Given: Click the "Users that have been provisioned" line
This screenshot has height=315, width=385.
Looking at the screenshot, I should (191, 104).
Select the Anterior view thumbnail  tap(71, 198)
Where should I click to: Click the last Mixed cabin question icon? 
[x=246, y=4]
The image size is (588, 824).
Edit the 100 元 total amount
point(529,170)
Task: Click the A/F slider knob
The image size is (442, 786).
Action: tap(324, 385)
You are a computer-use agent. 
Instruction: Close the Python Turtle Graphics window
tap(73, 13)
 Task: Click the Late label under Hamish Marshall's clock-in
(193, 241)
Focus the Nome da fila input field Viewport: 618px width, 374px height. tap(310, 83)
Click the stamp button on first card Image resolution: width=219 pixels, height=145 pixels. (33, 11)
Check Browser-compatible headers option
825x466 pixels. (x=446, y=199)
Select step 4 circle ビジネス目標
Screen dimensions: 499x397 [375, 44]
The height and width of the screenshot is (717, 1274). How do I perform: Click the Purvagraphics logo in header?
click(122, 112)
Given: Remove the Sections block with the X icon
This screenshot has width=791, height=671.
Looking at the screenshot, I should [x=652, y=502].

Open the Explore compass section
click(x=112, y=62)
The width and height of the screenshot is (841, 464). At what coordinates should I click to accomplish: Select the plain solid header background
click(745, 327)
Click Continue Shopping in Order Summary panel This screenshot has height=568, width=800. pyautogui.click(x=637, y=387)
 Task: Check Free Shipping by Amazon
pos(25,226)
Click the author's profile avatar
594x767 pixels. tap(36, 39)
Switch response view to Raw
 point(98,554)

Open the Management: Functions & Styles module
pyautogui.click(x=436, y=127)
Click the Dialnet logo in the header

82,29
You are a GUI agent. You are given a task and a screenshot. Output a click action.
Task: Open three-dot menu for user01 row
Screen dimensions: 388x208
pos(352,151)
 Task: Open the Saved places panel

^^^^

— Task to complete —
Where a line of the data holds "panel", show that line.

— Solution for this problem —
Click Continue Shopping in Order Summary panel This screenshot has height=568, width=800. pyautogui.click(x=637, y=387)
 Task: Open the Saved places panel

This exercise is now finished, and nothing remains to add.